Written exercise → Copy the records below line for line, leaving every character unchanged.

[start of Dataset content]

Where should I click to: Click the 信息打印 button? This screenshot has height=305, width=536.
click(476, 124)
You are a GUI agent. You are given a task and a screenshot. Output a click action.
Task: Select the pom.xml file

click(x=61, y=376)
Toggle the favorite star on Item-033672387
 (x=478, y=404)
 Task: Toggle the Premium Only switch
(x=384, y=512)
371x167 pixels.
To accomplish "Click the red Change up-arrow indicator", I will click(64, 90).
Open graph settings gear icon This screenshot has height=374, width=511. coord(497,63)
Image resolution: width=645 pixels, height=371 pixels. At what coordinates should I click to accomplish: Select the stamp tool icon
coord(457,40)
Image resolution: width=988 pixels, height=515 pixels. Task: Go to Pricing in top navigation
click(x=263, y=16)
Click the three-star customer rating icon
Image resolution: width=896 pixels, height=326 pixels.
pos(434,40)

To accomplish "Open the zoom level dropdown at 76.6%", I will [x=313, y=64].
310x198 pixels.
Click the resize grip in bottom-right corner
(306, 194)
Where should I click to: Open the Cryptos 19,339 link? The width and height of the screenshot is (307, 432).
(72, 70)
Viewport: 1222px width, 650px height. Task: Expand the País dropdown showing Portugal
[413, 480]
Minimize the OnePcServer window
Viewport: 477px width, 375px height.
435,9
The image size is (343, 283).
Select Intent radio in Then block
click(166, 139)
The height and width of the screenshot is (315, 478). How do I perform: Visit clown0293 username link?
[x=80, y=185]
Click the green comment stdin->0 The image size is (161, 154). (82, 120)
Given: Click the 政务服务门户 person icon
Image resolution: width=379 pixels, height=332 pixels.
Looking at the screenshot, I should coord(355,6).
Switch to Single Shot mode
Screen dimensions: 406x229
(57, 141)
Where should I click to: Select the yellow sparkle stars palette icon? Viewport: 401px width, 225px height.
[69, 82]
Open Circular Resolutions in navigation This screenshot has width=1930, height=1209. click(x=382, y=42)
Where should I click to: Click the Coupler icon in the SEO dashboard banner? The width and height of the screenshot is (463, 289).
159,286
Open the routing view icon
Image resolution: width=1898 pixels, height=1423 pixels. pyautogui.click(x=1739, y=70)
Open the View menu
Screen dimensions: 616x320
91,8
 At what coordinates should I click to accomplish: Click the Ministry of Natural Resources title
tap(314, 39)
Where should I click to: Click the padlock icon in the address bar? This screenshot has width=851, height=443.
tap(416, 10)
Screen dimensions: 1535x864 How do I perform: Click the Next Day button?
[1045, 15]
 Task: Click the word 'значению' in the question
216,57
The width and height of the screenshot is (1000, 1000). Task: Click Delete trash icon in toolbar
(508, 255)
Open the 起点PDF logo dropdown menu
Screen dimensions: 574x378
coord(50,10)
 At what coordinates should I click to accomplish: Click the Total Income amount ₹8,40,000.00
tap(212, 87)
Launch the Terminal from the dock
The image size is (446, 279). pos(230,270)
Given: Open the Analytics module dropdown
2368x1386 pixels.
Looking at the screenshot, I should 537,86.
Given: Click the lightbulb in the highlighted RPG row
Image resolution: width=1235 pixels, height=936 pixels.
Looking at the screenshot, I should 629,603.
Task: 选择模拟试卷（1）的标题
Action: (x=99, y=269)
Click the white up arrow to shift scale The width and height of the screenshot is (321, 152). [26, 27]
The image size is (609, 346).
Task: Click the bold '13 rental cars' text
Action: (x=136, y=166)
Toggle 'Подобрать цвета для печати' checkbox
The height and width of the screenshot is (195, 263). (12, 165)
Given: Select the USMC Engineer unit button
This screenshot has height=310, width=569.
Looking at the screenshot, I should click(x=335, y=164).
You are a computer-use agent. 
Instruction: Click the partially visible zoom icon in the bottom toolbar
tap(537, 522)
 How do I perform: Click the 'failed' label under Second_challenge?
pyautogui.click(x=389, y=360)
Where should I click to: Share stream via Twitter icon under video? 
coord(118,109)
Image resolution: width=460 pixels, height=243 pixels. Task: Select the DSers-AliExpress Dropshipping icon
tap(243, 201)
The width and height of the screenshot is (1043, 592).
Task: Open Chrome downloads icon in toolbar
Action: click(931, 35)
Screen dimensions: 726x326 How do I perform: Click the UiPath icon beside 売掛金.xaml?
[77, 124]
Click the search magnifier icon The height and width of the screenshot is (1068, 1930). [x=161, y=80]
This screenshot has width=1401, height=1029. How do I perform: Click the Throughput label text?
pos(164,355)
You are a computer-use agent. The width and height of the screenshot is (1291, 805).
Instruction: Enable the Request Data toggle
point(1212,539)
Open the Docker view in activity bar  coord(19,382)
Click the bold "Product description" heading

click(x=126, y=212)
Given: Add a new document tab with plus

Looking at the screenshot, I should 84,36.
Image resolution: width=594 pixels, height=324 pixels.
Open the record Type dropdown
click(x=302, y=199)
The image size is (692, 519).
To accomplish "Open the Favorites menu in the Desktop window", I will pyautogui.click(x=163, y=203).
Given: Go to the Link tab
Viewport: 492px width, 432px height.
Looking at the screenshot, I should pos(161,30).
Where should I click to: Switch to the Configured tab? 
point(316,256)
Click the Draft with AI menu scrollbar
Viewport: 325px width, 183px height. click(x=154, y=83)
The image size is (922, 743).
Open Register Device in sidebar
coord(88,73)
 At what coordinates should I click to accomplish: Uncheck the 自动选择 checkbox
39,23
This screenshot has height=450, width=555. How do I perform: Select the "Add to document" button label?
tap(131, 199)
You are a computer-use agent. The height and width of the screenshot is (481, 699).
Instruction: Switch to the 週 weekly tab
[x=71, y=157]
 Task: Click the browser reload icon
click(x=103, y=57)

[end of Dataset content]

The solution →
Where should I click to: Click the 信息打印 button? This screenshot has height=305, width=536.
click(476, 124)
You are a GUI agent. You are given a task and a screenshot. Output a click action.
Task: Select the pom.xml file

click(x=61, y=376)
Toggle the favorite star on Item-033672387
 (x=478, y=404)
 Task: Toggle the Premium Only switch
(x=384, y=512)
371x167 pixels.
To accomplish "Click the red Change up-arrow indicator", I will click(64, 90).
Open graph settings gear icon This screenshot has height=374, width=511. coord(497,63)
Image resolution: width=645 pixels, height=371 pixels. At what coordinates should I click to accomplish: Select the stamp tool icon
coord(457,40)
Image resolution: width=988 pixels, height=515 pixels. Task: Go to Pricing in top navigation
click(x=263, y=16)
Click the three-star customer rating icon
Image resolution: width=896 pixels, height=326 pixels.
pos(434,40)

To accomplish "Open the zoom level dropdown at 76.6%", I will [x=313, y=64].
310x198 pixels.
Click the resize grip in bottom-right corner
(306, 194)
Where should I click to: Open the Cryptos 19,339 link? The width and height of the screenshot is (307, 432).
(72, 70)
Viewport: 1222px width, 650px height. Task: Expand the País dropdown showing Portugal
[413, 480]
Minimize the OnePcServer window
Viewport: 477px width, 375px height.
435,9
The image size is (343, 283).
Select Intent radio in Then block
click(166, 139)
The height and width of the screenshot is (315, 478). How do I perform: Visit clown0293 username link?
[x=80, y=185]
Click the green comment stdin->0 The image size is (161, 154). (82, 120)
Given: Click the 政务服务门户 person icon
Image resolution: width=379 pixels, height=332 pixels.
Looking at the screenshot, I should coord(355,6).
Switch to Single Shot mode
Screen dimensions: 406x229
(57, 141)
Where should I click to: Select the yellow sparkle stars palette icon? Viewport: 401px width, 225px height.
[69, 82]
Open Circular Resolutions in navigation This screenshot has width=1930, height=1209. click(x=382, y=42)
Where should I click to: Click the Coupler icon in the SEO dashboard banner? The width and height of the screenshot is (463, 289).
159,286
Open the routing view icon
Image resolution: width=1898 pixels, height=1423 pixels. pyautogui.click(x=1739, y=70)
Open the View menu
Screen dimensions: 616x320
91,8
 At what coordinates should I click to accomplish: Click the Ministry of Natural Resources title
tap(314, 39)
Where should I click to: Click the padlock icon in the address bar? This screenshot has width=851, height=443.
tap(416, 10)
Screen dimensions: 1535x864 How do I perform: Click the Next Day button?
[1045, 15]
 Task: Click the word 'значению' in the question
216,57
The width and height of the screenshot is (1000, 1000). Task: Click Delete trash icon in toolbar
(508, 255)
Open the 起点PDF logo dropdown menu
Screen dimensions: 574x378
coord(50,10)
 At what coordinates should I click to accomplish: Click the Total Income amount ₹8,40,000.00
tap(212, 87)
Launch the Terminal from the dock
The image size is (446, 279). pos(230,270)
Given: Open the Analytics module dropdown
2368x1386 pixels.
Looking at the screenshot, I should 537,86.
Given: Click the lightbulb in the highlighted RPG row
Image resolution: width=1235 pixels, height=936 pixels.
Looking at the screenshot, I should 629,603.
Task: 选择模拟试卷（1）的标题
Action: (x=99, y=269)
Click the white up arrow to shift scale The width and height of the screenshot is (321, 152). [26, 27]
The image size is (609, 346).
Task: Click the bold '13 rental cars' text
Action: (x=136, y=166)
Toggle 'Подобрать цвета для печати' checkbox
The height and width of the screenshot is (195, 263). (12, 165)
Given: Select the USMC Engineer unit button
This screenshot has height=310, width=569.
Looking at the screenshot, I should click(x=335, y=164).
You are a computer-use agent. 
Instruction: Click the partially visible zoom icon in the bottom toolbar
tap(537, 522)
 How do I perform: Click the 'failed' label under Second_challenge?
pyautogui.click(x=389, y=360)
Where should I click to: Share stream via Twitter icon under video? 
coord(118,109)
Image resolution: width=460 pixels, height=243 pixels. Task: Select the DSers-AliExpress Dropshipping icon
tap(243, 201)
The width and height of the screenshot is (1043, 592).
Task: Open Chrome downloads icon in toolbar
Action: click(931, 35)
Screen dimensions: 726x326 How do I perform: Click the UiPath icon beside 売掛金.xaml?
[77, 124]
Click the search magnifier icon The height and width of the screenshot is (1068, 1930). [x=161, y=80]
This screenshot has width=1401, height=1029. How do I perform: Click the Throughput label text?
pos(164,355)
You are a computer-use agent. The width and height of the screenshot is (1291, 805).
Instruction: Enable the Request Data toggle
point(1212,539)
Open the Docker view in activity bar  coord(19,382)
Click the bold "Product description" heading

click(x=126, y=212)
Given: Add a new document tab with plus

Looking at the screenshot, I should 84,36.
Image resolution: width=594 pixels, height=324 pixels.
Open the record Type dropdown
click(x=302, y=199)
The image size is (692, 519).
To accomplish "Open the Favorites menu in the Desktop window", I will pyautogui.click(x=163, y=203).
Given: Go to the Link tab
Viewport: 492px width, 432px height.
Looking at the screenshot, I should pos(161,30).
Where should I click to: Switch to the Configured tab? 
point(316,256)
Click the Draft with AI menu scrollbar
Viewport: 325px width, 183px height. click(x=154, y=83)
The image size is (922, 743).
Open Register Device in sidebar
coord(88,73)
 At what coordinates should I click to accomplish: Uncheck the 自动选择 checkbox
39,23
This screenshot has height=450, width=555. How do I perform: Select the "Add to document" button label?
tap(131, 199)
You are a computer-use agent. The height and width of the screenshot is (481, 699).
Instruction: Switch to the 週 weekly tab
[x=71, y=157]
 Task: Click the browser reload icon
click(x=103, y=57)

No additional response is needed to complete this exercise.